Every line of the listing must be repeated exactly.

» **Information supplied**
---*---

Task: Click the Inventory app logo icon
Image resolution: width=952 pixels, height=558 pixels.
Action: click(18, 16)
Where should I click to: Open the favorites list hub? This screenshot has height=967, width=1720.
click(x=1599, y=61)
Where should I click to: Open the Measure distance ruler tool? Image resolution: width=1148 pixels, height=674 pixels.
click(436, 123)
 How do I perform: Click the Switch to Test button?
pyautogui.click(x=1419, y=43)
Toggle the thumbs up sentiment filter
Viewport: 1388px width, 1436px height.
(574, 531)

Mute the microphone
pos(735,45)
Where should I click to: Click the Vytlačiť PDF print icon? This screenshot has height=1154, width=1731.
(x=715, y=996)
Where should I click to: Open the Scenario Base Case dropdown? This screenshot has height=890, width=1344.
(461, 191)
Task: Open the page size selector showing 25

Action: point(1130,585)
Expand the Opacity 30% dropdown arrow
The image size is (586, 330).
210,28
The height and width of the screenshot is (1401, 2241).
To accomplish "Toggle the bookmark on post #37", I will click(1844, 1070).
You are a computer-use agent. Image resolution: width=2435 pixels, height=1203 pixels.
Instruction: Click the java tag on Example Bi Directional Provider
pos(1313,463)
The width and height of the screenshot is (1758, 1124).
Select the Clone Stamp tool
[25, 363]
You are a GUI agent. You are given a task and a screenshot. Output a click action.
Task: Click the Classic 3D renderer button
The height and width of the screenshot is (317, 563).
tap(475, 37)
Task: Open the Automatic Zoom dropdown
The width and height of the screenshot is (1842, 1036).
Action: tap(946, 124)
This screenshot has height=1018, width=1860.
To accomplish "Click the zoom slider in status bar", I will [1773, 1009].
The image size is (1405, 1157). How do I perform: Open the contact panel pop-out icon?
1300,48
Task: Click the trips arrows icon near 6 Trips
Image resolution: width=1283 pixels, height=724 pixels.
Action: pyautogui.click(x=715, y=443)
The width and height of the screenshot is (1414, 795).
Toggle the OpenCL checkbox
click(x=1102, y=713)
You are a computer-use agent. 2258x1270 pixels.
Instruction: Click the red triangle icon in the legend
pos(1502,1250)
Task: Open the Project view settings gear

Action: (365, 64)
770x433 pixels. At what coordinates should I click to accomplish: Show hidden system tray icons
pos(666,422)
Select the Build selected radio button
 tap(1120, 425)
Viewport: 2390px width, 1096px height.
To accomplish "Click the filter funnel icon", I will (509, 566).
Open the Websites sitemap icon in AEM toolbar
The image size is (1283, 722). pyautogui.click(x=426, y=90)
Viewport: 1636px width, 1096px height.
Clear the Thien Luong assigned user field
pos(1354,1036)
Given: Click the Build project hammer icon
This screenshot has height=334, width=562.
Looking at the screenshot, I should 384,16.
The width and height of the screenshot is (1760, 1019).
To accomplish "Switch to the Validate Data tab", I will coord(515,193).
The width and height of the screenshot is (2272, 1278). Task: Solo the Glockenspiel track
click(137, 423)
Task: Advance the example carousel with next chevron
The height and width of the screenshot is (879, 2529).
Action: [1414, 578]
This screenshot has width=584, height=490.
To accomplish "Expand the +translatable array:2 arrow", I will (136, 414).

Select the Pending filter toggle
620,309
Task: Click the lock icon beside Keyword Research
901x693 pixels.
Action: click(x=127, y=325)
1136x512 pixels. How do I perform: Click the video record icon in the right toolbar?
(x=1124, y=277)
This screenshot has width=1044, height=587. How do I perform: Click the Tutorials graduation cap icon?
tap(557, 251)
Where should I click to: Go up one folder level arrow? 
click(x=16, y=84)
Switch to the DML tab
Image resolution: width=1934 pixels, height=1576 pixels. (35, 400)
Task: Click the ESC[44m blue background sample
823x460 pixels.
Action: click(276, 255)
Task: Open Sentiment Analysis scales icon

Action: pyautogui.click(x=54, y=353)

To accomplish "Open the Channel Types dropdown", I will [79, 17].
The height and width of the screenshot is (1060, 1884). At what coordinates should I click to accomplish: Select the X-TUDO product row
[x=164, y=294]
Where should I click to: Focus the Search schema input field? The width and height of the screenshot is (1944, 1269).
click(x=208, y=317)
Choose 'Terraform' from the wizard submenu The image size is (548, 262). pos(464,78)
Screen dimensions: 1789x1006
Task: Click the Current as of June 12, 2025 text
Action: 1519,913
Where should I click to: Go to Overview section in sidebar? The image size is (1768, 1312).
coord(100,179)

---*---

» **Answer box**
Task: Click the Inventory app logo icon
Image resolution: width=952 pixels, height=558 pixels.
Action: click(18, 16)
Where should I click to: Open the favorites list hub? This screenshot has height=967, width=1720.
click(x=1599, y=61)
Where should I click to: Open the Measure distance ruler tool? Image resolution: width=1148 pixels, height=674 pixels.
click(436, 123)
 How do I perform: Click the Switch to Test button?
pyautogui.click(x=1419, y=43)
Toggle the thumbs up sentiment filter
Viewport: 1388px width, 1436px height.
(574, 531)

Mute the microphone
pos(735,45)
Where should I click to: Click the Vytlačiť PDF print icon? This screenshot has height=1154, width=1731.
(x=715, y=996)
Where should I click to: Open the Scenario Base Case dropdown? This screenshot has height=890, width=1344.
(461, 191)
Task: Open the page size selector showing 25

Action: point(1130,585)
Expand the Opacity 30% dropdown arrow
The image size is (586, 330).
210,28
The height and width of the screenshot is (1401, 2241).
To accomplish "Toggle the bookmark on post #37", I will click(1844, 1070).
You are a computer-use agent. Image resolution: width=2435 pixels, height=1203 pixels.
Instruction: Click the java tag on Example Bi Directional Provider
pos(1313,463)
The width and height of the screenshot is (1758, 1124).
Select the Clone Stamp tool
[25, 363]
You are a GUI agent. You are given a task and a screenshot. Output a click action.
Task: Click the Classic 3D renderer button
The height and width of the screenshot is (317, 563).
tap(475, 37)
Task: Open the Automatic Zoom dropdown
The width and height of the screenshot is (1842, 1036).
Action: tap(946, 124)
This screenshot has height=1018, width=1860.
To accomplish "Click the zoom slider in status bar", I will [1773, 1009].
The image size is (1405, 1157). How do I perform: Open the contact panel pop-out icon?
1300,48
Task: Click the trips arrows icon near 6 Trips
Image resolution: width=1283 pixels, height=724 pixels.
Action: pyautogui.click(x=715, y=443)
The width and height of the screenshot is (1414, 795).
Toggle the OpenCL checkbox
click(x=1102, y=713)
You are a computer-use agent. 2258x1270 pixels.
Instruction: Click the red triangle icon in the legend
pos(1502,1250)
Task: Open the Project view settings gear

Action: (365, 64)
770x433 pixels. At what coordinates should I click to accomplish: Show hidden system tray icons
pos(666,422)
Select the Build selected radio button
 tap(1120, 425)
Viewport: 2390px width, 1096px height.
To accomplish "Click the filter funnel icon", I will (509, 566).
Open the Websites sitemap icon in AEM toolbar
The image size is (1283, 722). pyautogui.click(x=426, y=90)
Viewport: 1636px width, 1096px height.
Clear the Thien Luong assigned user field
pos(1354,1036)
Given: Click the Build project hammer icon
This screenshot has height=334, width=562.
Looking at the screenshot, I should 384,16.
The width and height of the screenshot is (1760, 1019).
To accomplish "Switch to the Validate Data tab", I will coord(515,193).
The width and height of the screenshot is (2272, 1278). Task: Solo the Glockenspiel track
click(137, 423)
Task: Advance the example carousel with next chevron
The height and width of the screenshot is (879, 2529).
Action: [1414, 578]
This screenshot has width=584, height=490.
To accomplish "Expand the +translatable array:2 arrow", I will (136, 414).

Select the Pending filter toggle
620,309
Task: Click the lock icon beside Keyword Research
901x693 pixels.
Action: click(x=127, y=325)
1136x512 pixels. How do I perform: Click the video record icon in the right toolbar?
(x=1124, y=277)
This screenshot has width=1044, height=587. How do I perform: Click the Tutorials graduation cap icon?
tap(557, 251)
Where should I click to: Go up one folder level arrow? 
click(x=16, y=84)
Switch to the DML tab
Image resolution: width=1934 pixels, height=1576 pixels. (35, 400)
Task: Click the ESC[44m blue background sample
823x460 pixels.
Action: click(276, 255)
Task: Open Sentiment Analysis scales icon

Action: pyautogui.click(x=54, y=353)

To accomplish "Open the Channel Types dropdown", I will [79, 17].
The height and width of the screenshot is (1060, 1884). At what coordinates should I click to accomplish: Select the X-TUDO product row
[x=164, y=294]
Where should I click to: Focus the Search schema input field? The width and height of the screenshot is (1944, 1269).
click(x=208, y=317)
Choose 'Terraform' from the wizard submenu The image size is (548, 262). pos(464,78)
Screen dimensions: 1789x1006
Task: Click the Current as of June 12, 2025 text
Action: 1519,913
Where should I click to: Go to Overview section in sidebar? The image size is (1768, 1312).
coord(100,179)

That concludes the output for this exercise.